A trip to the Russian-Kazakh steppe
Where Europe and Asia begin
by Guy Mettan,* Geneva
I know you’re good at geography, but I dare you to tell me where Orenburg is. This city of 600,000 inhabitants is located at the foot of the Ural Mountains, in the middle of the Russian-Kazakh steppe, on the border of Europe and Asia. For us, in the middle of nowhere.
We always learned that the European peninsula began in Portugal and ended at the Urals, a mountain range that conveniently bisected Eurasia and served as the border between the two continents. Scientific geography shows that this is not the case. The Urals are so insignificant that you can barely see it on the horizon. In contrast, the Jura in Switzerland looks like the Himalayas. And as the Russian geographers say, it is in no way a ridge that separates, it is at most a seam that assembles the two pieces of the Eurasian tunic.
The same goes for the steppe. This flat expanse undulates like the peaceful swell of a terrestrial ocean that would stretch from Mongolia to the Hungarian puszta. Open to a vast expanse without visible limits and without physical borders and (almost) without human borders.
It is entirely true that for fifteen hundred years, the steppe has served as a commercial, cultural, and human link between China and Europe, from the Roman Empire and the Han Dynasty to the fall of Byzantium. through the Persian and Mongol empires. It is enough to reread “The description of the world” by Marco Polo (1254–1324) to be convinced of this. The steppe was at the heart of the first known globalisation.
The advent of maritime powers, Portugal, Spain, Holland, Great Britain and then the United States, caused this initial globalisation to collapse in favour of the masters of the sea. Yet, history has more than one trick up its sleeve: thanks to the Chinese New Silk Roads, the Eurasian continent and the earthly powers are recovering their natural position as the center of gravity of the human world, the world economy and the commercial exchanges which accompany it.

=======

> WHAT YOU WILL DO
**1.** According to the text on the Russian-Kazakh steppe, how many inhabitants does Orenburg have?
**2.** Extend the text on the Russian-Kazakh steppe, picking up right after its final sentence.

> DATA LINES
=======

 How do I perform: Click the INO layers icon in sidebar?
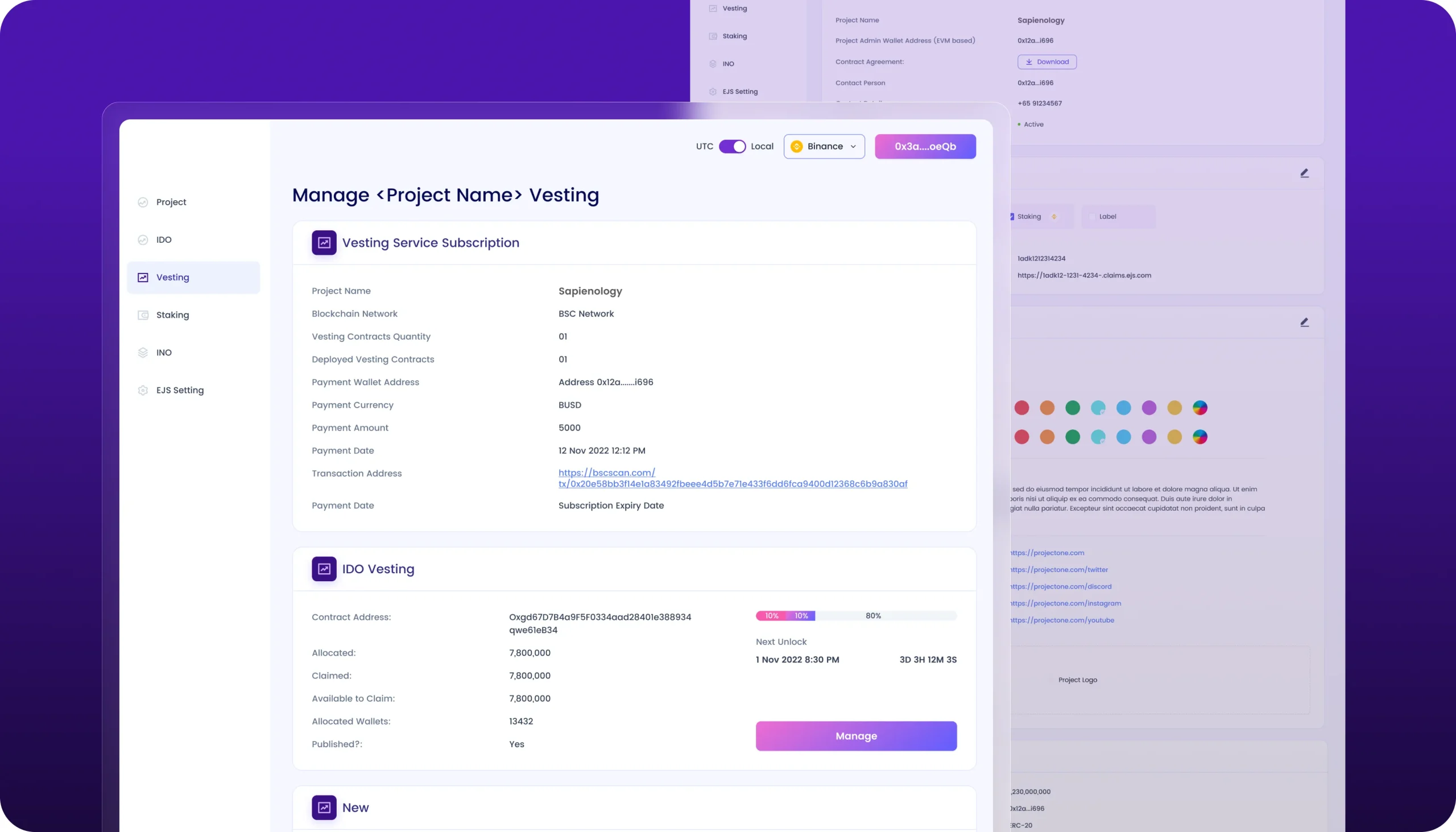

=======

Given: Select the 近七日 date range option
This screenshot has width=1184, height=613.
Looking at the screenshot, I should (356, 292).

=======

> EXPECTED ANSWERS
**1.** 600,000

**2.**
But the lesson of the steppe does not stop there. It is also here that one of the most disastrous agricultural experiments in the modern world took place. Not only because of Stalin’s collectivism but also because of the technocratic stubbornness of Khrushchev, who had taken it into his head to exploit it until it broke down. He had decided to plant wheat and cotton on 45 million hectares of natural dry grassland. After promising beginnings, from March 1954 to the fall of 1957, the land, plowed too deeply by heavy machines, refused to produce, and took revenge by obliging the Muscovite bureaucrats, the height of humiliation, to buy American wheat to feed hungry herds.
It would be wrong to believe that this was nonsense solely due to communism. The arrogance has not disappeared. On all continents, neoliberal productivism has replaced collectivism, management and marketing have succeeded central planning, but the spirit of unlimited conquest of nature has not changed one iota, regardless of longitude or latitude.
The millions of hectares that have become infertile and the silhouette of the dilapidated buildings of bankrupt kolkhozes lost under the immense blue sky of the steppe should encourage us to introspect.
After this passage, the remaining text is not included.